In Usak, the rug capital of Turkey, worn and discarded carpets will be reincarnated.
Buraq Adogan is the owner of Knotisse, an Istanbul-based wholesale carpet company that produces modern Turkish carpets & kilims. Adogan and his team collect thousands of old rugs and kilims from all over Turkey.
“We stock them here and then we categorize them, the ones in good condition and the damaged ones,” said Adogan.
The good ones begin the process of what Adogan calls “upcycling,” which involves taking the vintage carpets and kilims and repurposing them for what will eventually become new, modern rugs.
“The material in these vintage kilims, they are a very good quality. They are all made in between 1950s and 1980s, and all of them, they were made by hand,” Adogan said. “The yarn is spun by hand, and today it is very difficult to find this handspun material, and the effect in the kilim is much different than today’s material, so we prefer to use this material.”
The carpets are first loaded into a large wooden drum. As the drum spins, the decades of dirt and dust particles are purged from deep within the pile of the rug. Next they are soaked in a mild detergent, washed, scrubbed and spin-dried.
After they have dried, some of the newer carpets are sheared to even the pile before eventually being re-dyed.
“We are changing the form into a more valuable look, and that’s why I call them upcycling,” Adogan said.

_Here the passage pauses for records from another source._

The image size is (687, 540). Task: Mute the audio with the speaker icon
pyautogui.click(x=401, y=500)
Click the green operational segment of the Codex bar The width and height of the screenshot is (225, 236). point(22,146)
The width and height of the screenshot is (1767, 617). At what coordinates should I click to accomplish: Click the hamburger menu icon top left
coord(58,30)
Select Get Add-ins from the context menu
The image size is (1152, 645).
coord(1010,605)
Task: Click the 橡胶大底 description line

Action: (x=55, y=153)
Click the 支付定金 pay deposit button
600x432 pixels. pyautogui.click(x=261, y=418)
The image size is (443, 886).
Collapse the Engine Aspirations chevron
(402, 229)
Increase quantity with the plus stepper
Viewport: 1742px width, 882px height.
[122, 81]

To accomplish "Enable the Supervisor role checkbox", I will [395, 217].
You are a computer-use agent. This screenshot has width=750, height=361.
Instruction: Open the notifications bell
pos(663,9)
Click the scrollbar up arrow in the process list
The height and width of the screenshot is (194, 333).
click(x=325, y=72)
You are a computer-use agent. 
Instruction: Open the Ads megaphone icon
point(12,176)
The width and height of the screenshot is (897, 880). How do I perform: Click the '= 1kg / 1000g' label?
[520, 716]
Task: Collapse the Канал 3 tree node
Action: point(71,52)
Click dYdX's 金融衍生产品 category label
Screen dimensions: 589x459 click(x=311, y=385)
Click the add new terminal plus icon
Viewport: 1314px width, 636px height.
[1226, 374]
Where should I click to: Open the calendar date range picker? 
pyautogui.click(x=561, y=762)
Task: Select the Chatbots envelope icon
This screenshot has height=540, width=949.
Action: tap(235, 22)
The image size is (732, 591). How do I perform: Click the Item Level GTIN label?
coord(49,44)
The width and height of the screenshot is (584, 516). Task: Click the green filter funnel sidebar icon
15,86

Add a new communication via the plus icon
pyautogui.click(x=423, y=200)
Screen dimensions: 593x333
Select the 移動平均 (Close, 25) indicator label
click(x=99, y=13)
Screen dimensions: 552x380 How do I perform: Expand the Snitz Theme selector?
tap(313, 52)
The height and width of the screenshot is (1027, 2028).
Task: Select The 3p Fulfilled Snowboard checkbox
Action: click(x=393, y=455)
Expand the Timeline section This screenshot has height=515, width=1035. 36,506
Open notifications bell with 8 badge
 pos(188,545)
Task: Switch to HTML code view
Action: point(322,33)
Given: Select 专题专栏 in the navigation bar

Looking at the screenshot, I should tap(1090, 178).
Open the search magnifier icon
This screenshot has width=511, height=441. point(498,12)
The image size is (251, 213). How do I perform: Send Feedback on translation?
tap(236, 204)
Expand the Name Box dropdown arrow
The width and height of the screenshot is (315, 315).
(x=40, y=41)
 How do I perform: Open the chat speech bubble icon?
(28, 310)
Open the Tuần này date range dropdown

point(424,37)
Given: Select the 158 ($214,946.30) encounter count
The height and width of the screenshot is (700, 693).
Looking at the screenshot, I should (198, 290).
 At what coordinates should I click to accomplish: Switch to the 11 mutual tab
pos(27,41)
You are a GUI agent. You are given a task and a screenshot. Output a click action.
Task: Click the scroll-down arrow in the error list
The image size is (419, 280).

There is a different process for recycling the old kilims, which were handwoven using a flat weave style. First they must be unraveled by hand. Adogan sends them to small villages in the foothills of Turkey, not far from Usak, to be dismantled.
Back at the warehouse, in a small corner room at the rear of the facility, a chemist mixes together cocktails of natural dyes to create the palette for Adogan’s modern motifs. The high quality yarn is then hung outside and dried.
Once the unraveled material from the vintage kilims is reprocessed, it is brought back to the villages where weavers begin the process of creating new world designs from old world quality.
Weaving kilims is a skill that has been passed on for generations in the small village of Manisa. But the traditional weavers were initially baffled by Adogan’s bold take on time-honored Turkish design.
“They were very surprised. We brought them new designs and new colors,” he said. “I mean, they were not used to using pink in a kilim, but in our funky pieces, we like to use some flashy colors. And first they said, ‘No, it is not possible to make this kilim with this color.’”
But eventually they came around.
Leyla Girgin has been weaving kilims for nearly 30 years. She says she appreciates the new flair and the unconventional designs, but not just for the aesthetics.
“These designs are easier to weave than the traditional ones, and so we were able to make them with no problems,” said Girgin.
The new carpets have shipped across the world, and have even arrived here in Chicago.
Brian Rojanasumaphong is a sales manager and carpet buyer for Oscar Isberian Rugs in Chicago's River North neighborhood.
“It’s beautiful. Yeah, it’s fantastic,” he said.
His responsibilities include identifying the hottest trends in rug design for his customers. He says many of those designs come from Turkey.
“Turkey is a place, that people in the rug industry, they really look forward to going to because they do such interesting, unusual things,” said Rojanasumaphong.
He says Knotisse is doing cutting edge work by mixing traditional materials with contemporary design.
“So this is a really interesting texture,” he said. “We have in the background, it’s like a kilim weave so it’s a flat-weave rug, woven kind of how a piece of fabric would be woven, without pile. And this is black goat hair cotton and wool all twisted together, so you get this kind of feathering effect.”
Rojanasumaphong also says the upcycled Turkish rugs are not only popular here because of their flashy style and quality materials, but also because of their eco-friendly origins.
“There's a sense of it being green, I think you know, as a people we are very aware of how much we consume every day, and the idea of repurposing anything in our lives, or anything that was once old that we can sort of reuse in a new way, I think that we find really compelling,” he said.
Adogan says, for him, it’s important to keep the tradition of Turkish carpet-weaving alive. And the idea that this otherwise discarded material is finding new life in his modern designs is exciting.
“I love it actually. I remember, I see my piece in a magazine or in a beautiful house, I feel really good, and when people like my designs or they enjoy our products, it makes me happy,” he said.